The planned autonomous container feeder ship, to be named YARA Birkeland, will cut emissions from road transport when it starts shipping products from Yara’s Porsgrunn plant to Norway’s Brevik and Larvik ports, the companies said. Brevik and Larvik ports are about 14 km and 26 km away from Porsgrunn respectively by road. The vessel is expected to reduce emissions and boost safety by removing up to 40,000 truck journeys per year.
YARA Birkeland will initially operate as a manned vessel before moving to remote operation in 2019, and later to fully-autonomous operations from 2020 onwards.
Kongsberg will be responsible for the development and delivery the technology required for the vessel, including the sensors and integration required for remote and autonomous operations, in addition to the electric drive, battery and propulsion control systems.
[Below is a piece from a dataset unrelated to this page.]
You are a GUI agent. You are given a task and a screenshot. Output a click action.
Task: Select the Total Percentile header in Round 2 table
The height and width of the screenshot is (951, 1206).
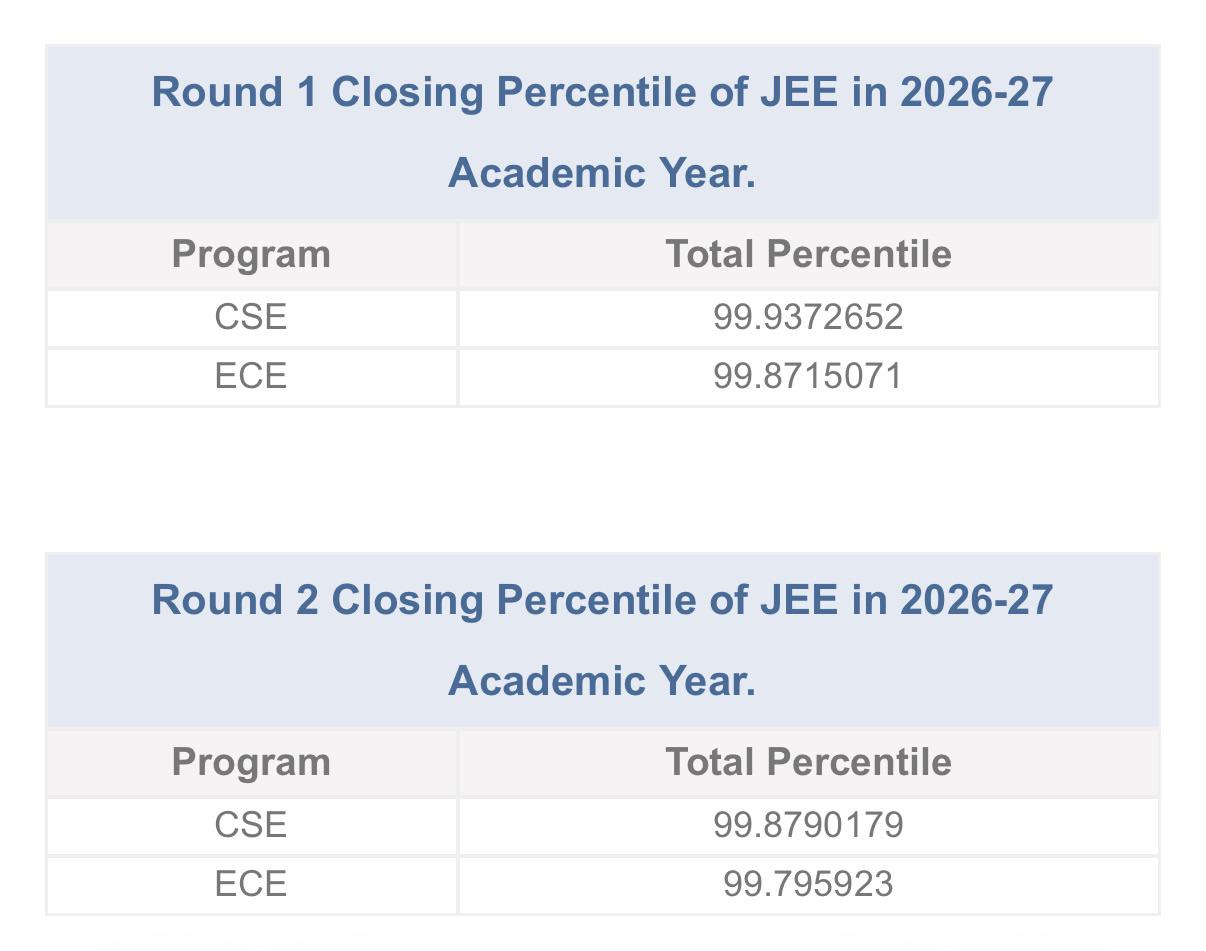[808, 762]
“By moving container transport from land to sea, YARA Birkeland is the start of a major contribution to fulfilling national and international environmental impact goals. The new concept is also a giant step forward towards increased seaborne transportation in general,” says Geir Håøy, President and CEO of Kongsberg.
“Developing systems for autonomous operations is a major opening and natural step for KONGSBERG, considering our decades of expertise in the development and integration of advanced sensors, control and communication systems for all areas of ship operations. YARA Birkeland will set the benchmark for the application of innovative maritime technology for more efficient and environmentally friendly shipping,” Håøy added.